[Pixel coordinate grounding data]
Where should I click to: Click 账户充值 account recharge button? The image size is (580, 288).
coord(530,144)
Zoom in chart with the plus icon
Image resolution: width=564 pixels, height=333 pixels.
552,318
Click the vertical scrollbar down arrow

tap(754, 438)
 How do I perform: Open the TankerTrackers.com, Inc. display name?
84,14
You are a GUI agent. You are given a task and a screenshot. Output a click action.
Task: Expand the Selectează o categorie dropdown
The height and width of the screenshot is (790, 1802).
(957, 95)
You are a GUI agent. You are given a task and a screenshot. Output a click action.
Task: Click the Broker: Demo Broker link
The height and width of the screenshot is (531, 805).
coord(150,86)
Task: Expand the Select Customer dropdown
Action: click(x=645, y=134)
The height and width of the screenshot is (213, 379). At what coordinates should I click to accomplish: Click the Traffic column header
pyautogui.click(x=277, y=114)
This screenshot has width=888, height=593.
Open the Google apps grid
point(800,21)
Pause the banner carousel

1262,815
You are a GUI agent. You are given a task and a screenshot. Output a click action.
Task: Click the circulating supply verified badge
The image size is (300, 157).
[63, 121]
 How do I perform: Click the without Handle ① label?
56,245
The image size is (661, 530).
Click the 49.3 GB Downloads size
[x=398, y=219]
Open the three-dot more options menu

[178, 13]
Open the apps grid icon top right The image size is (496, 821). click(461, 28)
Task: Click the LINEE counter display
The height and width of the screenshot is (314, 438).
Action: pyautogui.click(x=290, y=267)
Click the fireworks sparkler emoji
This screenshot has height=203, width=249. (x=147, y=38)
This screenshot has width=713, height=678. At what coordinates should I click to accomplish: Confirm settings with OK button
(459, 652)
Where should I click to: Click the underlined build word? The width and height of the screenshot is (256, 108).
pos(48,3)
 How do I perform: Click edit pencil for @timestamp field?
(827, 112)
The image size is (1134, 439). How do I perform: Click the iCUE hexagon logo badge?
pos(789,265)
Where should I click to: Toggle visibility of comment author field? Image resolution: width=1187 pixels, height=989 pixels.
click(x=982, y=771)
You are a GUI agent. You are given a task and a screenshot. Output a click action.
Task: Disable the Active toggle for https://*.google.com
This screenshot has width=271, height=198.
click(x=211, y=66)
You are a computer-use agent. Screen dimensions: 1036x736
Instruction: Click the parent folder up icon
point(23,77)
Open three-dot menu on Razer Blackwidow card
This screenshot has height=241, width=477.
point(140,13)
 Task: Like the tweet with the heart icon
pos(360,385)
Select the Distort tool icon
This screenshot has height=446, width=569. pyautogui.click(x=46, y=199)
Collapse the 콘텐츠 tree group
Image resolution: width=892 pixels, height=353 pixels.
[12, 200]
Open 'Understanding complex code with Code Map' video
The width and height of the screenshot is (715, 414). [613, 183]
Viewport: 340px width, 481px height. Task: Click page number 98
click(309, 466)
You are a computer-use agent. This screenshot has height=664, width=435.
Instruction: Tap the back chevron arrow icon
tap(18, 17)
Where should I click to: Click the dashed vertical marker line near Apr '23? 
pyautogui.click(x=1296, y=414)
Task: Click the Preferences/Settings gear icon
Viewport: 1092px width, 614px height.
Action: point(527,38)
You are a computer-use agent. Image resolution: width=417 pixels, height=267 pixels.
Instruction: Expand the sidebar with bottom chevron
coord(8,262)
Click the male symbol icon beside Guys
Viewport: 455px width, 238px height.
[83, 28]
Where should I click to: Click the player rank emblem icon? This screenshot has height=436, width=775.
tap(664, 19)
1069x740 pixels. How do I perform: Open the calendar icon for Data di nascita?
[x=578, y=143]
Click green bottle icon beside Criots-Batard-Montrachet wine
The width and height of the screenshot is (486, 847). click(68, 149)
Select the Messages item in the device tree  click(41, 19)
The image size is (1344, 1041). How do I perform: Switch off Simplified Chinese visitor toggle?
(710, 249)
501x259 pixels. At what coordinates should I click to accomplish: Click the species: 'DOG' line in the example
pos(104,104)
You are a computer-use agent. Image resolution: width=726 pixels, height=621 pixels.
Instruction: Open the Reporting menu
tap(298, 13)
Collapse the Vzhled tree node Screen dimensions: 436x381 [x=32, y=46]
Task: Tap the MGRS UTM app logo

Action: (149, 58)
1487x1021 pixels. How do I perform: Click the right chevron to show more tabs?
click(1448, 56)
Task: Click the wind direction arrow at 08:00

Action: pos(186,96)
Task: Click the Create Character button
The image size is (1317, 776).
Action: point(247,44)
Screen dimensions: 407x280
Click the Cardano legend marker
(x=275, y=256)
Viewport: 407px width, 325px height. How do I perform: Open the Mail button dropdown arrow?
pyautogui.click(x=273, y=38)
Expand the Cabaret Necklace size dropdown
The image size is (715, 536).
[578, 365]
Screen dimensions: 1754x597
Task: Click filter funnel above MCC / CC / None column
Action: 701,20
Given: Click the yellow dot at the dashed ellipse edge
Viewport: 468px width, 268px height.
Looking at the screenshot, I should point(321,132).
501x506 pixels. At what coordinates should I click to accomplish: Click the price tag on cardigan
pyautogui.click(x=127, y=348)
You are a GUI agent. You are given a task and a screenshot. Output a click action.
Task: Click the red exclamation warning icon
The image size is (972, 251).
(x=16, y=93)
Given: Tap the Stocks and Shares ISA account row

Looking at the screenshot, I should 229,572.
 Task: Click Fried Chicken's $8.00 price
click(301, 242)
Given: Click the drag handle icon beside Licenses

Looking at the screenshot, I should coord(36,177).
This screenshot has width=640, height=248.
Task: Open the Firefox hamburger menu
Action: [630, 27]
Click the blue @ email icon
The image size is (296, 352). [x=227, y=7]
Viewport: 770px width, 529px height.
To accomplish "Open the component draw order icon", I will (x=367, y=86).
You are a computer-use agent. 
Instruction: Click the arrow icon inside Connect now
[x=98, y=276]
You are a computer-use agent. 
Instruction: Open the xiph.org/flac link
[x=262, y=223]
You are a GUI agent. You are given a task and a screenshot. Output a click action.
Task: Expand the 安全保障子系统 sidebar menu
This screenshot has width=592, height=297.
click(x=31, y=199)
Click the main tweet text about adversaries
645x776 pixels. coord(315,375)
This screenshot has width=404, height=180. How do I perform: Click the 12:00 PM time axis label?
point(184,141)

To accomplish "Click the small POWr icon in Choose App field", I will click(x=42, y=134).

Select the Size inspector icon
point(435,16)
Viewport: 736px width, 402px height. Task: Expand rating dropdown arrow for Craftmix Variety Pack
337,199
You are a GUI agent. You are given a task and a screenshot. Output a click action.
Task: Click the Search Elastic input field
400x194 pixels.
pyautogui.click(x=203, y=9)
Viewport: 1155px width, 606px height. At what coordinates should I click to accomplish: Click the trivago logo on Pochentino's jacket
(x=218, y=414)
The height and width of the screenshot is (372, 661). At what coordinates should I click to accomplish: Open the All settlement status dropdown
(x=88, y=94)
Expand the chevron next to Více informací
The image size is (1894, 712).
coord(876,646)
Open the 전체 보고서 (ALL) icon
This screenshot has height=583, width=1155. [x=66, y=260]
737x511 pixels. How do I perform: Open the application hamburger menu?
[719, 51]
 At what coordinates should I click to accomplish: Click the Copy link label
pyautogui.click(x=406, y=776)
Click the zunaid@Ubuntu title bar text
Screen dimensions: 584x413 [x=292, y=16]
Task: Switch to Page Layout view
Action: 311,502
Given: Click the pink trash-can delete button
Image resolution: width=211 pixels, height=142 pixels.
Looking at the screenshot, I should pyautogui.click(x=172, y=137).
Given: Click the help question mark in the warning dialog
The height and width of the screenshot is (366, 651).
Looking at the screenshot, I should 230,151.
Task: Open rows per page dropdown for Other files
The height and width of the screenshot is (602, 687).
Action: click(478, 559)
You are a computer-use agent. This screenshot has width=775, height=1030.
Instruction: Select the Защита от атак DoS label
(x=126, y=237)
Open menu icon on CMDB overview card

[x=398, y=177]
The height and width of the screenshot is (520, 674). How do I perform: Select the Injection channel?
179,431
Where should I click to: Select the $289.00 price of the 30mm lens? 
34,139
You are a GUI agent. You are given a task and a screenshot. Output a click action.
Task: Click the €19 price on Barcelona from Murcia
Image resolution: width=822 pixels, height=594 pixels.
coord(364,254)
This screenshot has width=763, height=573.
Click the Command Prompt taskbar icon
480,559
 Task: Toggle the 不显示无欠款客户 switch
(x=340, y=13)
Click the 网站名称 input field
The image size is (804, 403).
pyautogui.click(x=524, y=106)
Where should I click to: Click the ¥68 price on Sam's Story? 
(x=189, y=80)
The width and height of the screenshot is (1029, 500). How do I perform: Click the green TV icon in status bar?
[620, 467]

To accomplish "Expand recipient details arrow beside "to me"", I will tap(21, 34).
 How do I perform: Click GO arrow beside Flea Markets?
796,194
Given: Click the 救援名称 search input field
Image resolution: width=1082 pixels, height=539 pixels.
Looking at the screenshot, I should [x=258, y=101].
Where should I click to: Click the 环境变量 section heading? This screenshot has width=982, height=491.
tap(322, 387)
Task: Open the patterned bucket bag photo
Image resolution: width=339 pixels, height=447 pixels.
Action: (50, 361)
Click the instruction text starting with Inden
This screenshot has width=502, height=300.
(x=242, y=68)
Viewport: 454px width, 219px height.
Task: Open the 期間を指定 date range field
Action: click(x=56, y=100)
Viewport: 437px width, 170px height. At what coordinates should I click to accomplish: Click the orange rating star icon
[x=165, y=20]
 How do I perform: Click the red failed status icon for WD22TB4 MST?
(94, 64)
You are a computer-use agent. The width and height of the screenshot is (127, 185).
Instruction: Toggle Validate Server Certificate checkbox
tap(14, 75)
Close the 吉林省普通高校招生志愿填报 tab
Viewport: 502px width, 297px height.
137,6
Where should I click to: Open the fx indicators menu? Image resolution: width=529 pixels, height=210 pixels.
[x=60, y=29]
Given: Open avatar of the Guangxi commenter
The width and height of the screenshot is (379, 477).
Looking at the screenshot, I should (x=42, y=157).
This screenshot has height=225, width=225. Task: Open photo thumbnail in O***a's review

Task goal: Determine the number of lines in the data above that include the word "photo", then answer with that number alone.

Exercise answer: 2